The design of an offshore wind turbine founded on a monopile foundation is principally based on a dimensioning criteria related to its fundamental frequencies. These frequencies must remain outside the excitation frequencies to avoid resonance.

For the design standards for offshore wind turbines, soil structure interaction is taken into account as described in IEC 61400-3, Design Requirements for Offshore Wind Turbines. The general method in the IEC standards relies on the API (American Petroleum Institute) design approach. In the API approach, the soil py curves are developed for slender flexible piles, which are widely used for offshore oil and gas platforms. However, the monopiles supporting offshore wind turbines are typically rigid with large diameters (3.5m – 8m) and length (30m – 60m). Therefore, the API approach developed for slender piles may not be applicable for the monopiles.

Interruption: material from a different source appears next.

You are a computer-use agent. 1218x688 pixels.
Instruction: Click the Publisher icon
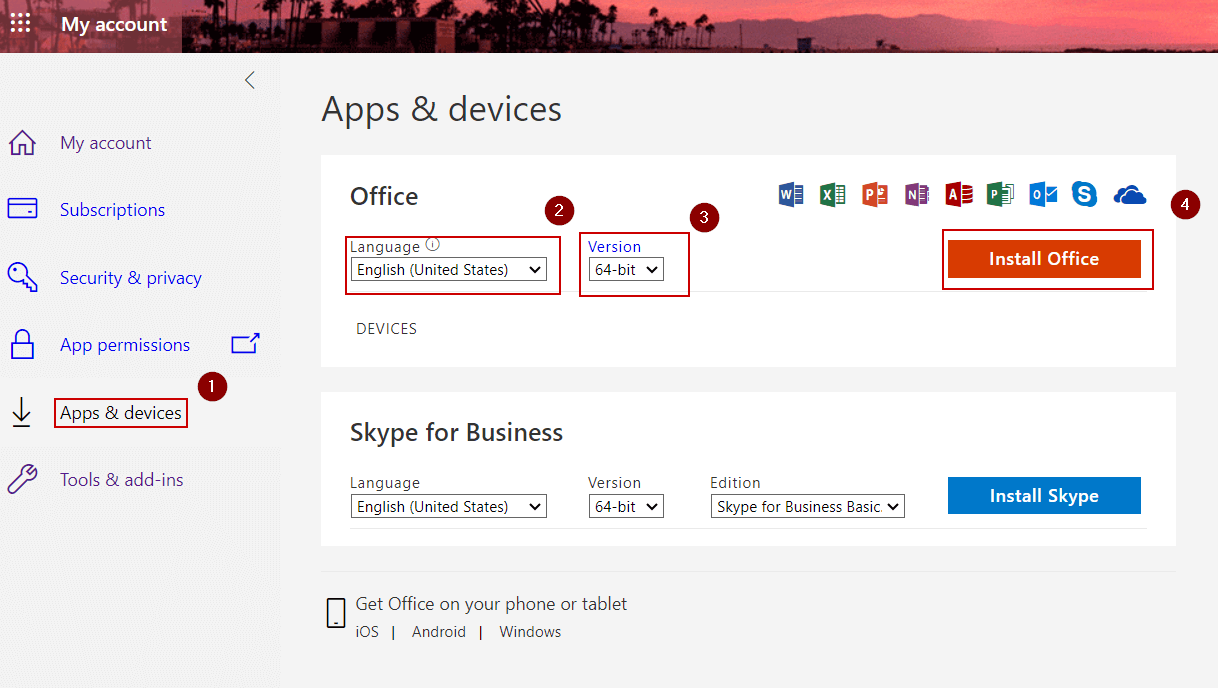pyautogui.click(x=1000, y=194)
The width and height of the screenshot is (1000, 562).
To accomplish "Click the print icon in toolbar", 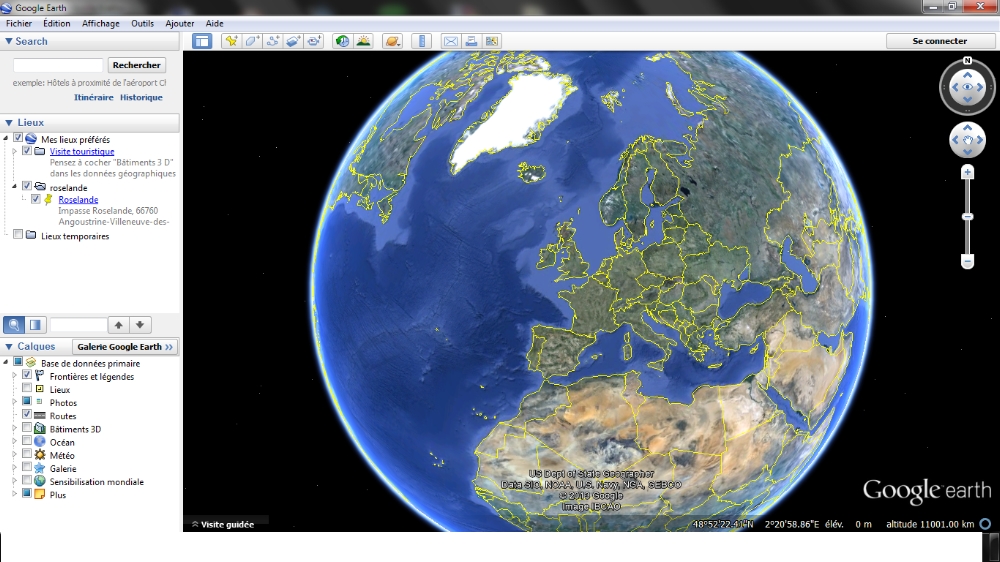I will click(471, 41).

In this paper, a full 3D model for the DTU-10MW wind turbine is developed using the commercially available finite element code ABAQUS/Standard. The main objective is to perform a rigorous modal analysis of the wind turbine considering the entire soil-foundation-structure system, thus avoiding the use of the unsuitable p-y curves available in literature (API approach). The tower was discretized using shell elements. Each blade was modeled as a beam with specific stiffness properties for each section and a hinge connection was employed to simulate the rotation of the blades with respect to the rotor. Finally, the soil was modeled as a three-dimensional solid continuum and the soil-monopile interface was simulated using small sliding surface-to-surface master/slave contact pair formulation.

Numerical results showing the effect of the monopile geometrical parameters and the soil spatial variability on the wind turbine natural frequencies are presented and discussed.